Você se refere à psicanálise como “a poesia de cada um”.
O poeta liberta a palavra do sentido, o psicanalista também trava uma luta com a palavra e com o sentido; um produz uma obra de arte cujo reconhecimento vem do público; o outro também trabalha em uma construção, digamos, um poema interior, porém possível de ser lido apenas por quem o escreveu e leu. Há muitos anos, é verdade, escrevi um texto ao qual intitulei Psicanálise, Poesia de Cada Um.
Acho que me inspirei em Carlos Drummond de Andrade, que, em uma entrevista concedida à Revista Manchete, e perguntado pelo jornalista se ele havia em algum momento de sua vida feito uma análise, respondeu: “A minha poesia é o meu divã de analista”.
Como aproxima a psicanálise e a arte?
Não apenas por uma questão de bagagem cultural aproximo a psicanálise da arte, da poesia, mas, sobretudo, pela leitura que faço do inconsciente. A psicanálise tem uma sustentação na ciência, mas ela se desenvolve através da arte; a psicanálise tem que ser criativa.
É muito frequente o analisando demonstrar o anseio por uma palavra que supostamente acalmaria o seu intenso sentimento de vazio interior, a sua angústia, o seu sofrimento. Acho que o ponto de partida para qualquer que seja a criação humana é sempre o mesmo: a interrogação sobre o sentido da vida e o temor pelo vazio da existência.
Vira e mexe, alguém decreta o fim da psicanálise e surgem técnicas terapêuticas. O que pensa a respeito?
Não tenho a menor dúvida da permanência da psicanálise, da imortalidade freudiana. É verdade que diferentes modalidades terapêuticas vão surgindo, mas, se pensarmos bem, o ponto de partida é sempre freudiano: a escuta do paciente. A psicanálise é complexa, ela não se serve de regras que visem ensinar uma determinada maneira de leitura da realidade.

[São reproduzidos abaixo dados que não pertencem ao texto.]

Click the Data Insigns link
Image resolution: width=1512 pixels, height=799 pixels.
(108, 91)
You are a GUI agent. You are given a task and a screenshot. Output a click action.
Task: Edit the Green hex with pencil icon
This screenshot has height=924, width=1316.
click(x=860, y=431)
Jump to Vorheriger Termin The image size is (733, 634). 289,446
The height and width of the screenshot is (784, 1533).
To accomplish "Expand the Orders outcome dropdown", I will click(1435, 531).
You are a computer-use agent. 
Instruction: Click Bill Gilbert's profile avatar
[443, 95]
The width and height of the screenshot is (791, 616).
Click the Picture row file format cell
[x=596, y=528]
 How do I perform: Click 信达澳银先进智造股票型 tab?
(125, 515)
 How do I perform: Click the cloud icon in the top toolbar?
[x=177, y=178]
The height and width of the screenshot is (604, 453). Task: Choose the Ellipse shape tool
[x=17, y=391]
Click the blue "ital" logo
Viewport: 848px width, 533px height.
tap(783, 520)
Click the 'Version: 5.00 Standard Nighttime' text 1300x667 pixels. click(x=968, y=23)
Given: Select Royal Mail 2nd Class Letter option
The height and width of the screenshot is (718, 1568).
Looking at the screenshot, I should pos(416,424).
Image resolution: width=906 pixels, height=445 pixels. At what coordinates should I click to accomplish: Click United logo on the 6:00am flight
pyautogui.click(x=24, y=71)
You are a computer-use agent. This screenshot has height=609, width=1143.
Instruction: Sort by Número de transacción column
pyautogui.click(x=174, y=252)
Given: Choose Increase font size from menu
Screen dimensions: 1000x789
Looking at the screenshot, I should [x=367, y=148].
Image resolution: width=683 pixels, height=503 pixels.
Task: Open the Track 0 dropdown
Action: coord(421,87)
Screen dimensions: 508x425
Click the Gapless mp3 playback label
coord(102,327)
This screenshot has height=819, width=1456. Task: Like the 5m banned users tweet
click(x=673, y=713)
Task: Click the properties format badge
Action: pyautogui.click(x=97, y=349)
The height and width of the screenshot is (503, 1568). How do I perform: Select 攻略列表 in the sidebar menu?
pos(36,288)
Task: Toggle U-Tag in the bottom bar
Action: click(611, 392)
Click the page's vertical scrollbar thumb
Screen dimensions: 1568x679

A psicanálise é criativa, inventiva e, por isso mesmo, próxima da arte. É impossível a existência de um manual psicanalítico. Ela procura ultrapassar a constituição alienante pela qual fomos formados e, exatamente por isso, fica fora de uma didática da existência. Se as ofertas terapêuticas estão aumentando é que está havendo maior demanda, e nem todos têm de fato desejo de análise.
Muitas vezes, a procura é apenas para uma resolução sintomática, e, quando essa ocorre, a pessoa faz a opção de não prosseguir em análise. Está bem a decisão, pois o psicanalista sabe que uma psicanálise não pode ser imposta, e que se a resolução terapêutica dos sintomas foi suficiente para o sujeito, ele tem todo o direito de se satisfazer com ela.
O psicanalista sabe também, e, se não sabe, deveria saber, que, frente à intensidade de um sofrimento, a sua primeira preocupação deve ser terapêutica. Entrevista publicada originalmente em 07 de julho de 2012, na revista Muito.